Key Responsibilities include, but are not limited to:
- Driving service restoration with command and control as quickly as possible to minimize business impact.
- Ensuring business impacts and scope of service interruption are identified.
- Engaging subject matter experts (SME), collecting proposed service restoration actions, determining action items, and delegating action plans to SMEs.
- Responsible for post-incident action items, including conducting a Post Incident Review (PIR), working with service owners/product owners/DevOps Leads/vendors to determine root cause and identify permanent fixes.
- Reviewing PIR key findings with stakeholders, ensuring tasks for related PRBs are addressed in a timely manner, publishing root cause, and providing Senior Leadership Team (SLT) reviews as needed.
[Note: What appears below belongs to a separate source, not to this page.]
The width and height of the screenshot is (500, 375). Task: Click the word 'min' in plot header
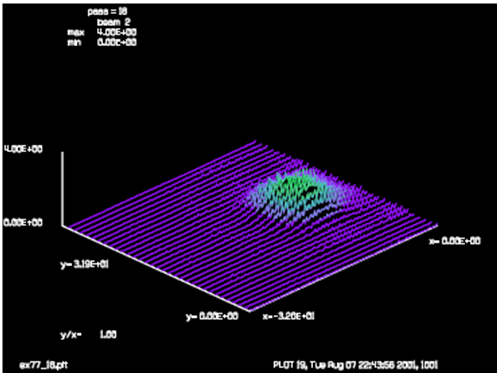click(x=74, y=42)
- Ensuring that the best possible levels of service quality and availability are maintained.
- Facilitating the outage calls and ensuring that all the required resources are engaged to work on high-priority incidents.
- Ensuring that effective communication is maintained with the Executives and Business Leadership during a mission-critical incident.
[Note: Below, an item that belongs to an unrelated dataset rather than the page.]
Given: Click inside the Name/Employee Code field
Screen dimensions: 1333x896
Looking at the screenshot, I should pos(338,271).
- Responsible for monitoring and operating multiple IT platforms.
- Must have a solid understanding of all key ITIL disciplines and processes.
- Working towards continuous operational and process improvement while maintaining 100% compliance with quality and legal standards.
- Must have a high degree of technical knowledge to understand the environment and provide management updates when needed.
- Understanding IT impact on the business and raising alternative workarounds.
- Responsible for technical and service monitoring, detecting, and incident handling for all technology-related incidents.
- Collaborating with other teams, customers, and vendors to improve service and increase the value of Command Center Operations.
- Reporting to Management on service interruptions, impacts, and scope.
- Supporting Mission Critical Incident Management reporting (KPIs and customer SLAs).
- Assisting the Mission Critical Incident Management Process Owners in driving Service Management best practices and ITIL process standardization.
- Assisting the Mission Critical Incident Management Process Owner in identifying and planning for Major Incident Management process improvement projects.
Qualifications:
- Highly motivated with strong leadership skills.
- Requires 5+ years of working experience as an incident analyst/manager in a large, enterprise environment facilitating effective Mission Critical Incident (MCI) calls.
- Must have solid experience working with teams from different technical platforms and a working knowledge of automation and monitoring, including service level-based monitoring.
- Preferred bachelor's degree in a related field.
- In-depth knowledge and proven experience in troubleshooting, problem determination, root cause analysis, and rapid problem resolution.
- Must be knowledgeable in networking, open systems, and cloud computing technologies (Azure, GCP, etc.).
- Must have a thorough understanding of ITIL: Incident, Problem, Knowledge, Change, Configuration Management principles.
- ITIL v3 or higher Foundations certification preferred.
- Previous retail experience desired.
- Must possess strong leadership abilities.
- Lead service restoration efforts across the organization.
- Good understanding of production IT Environment and IT Operations.
- Strong oral and written communication skills required.
- Demonstrates a high level of energy, is results-driven, and is able to work under pressure.
- Flexible work hours required.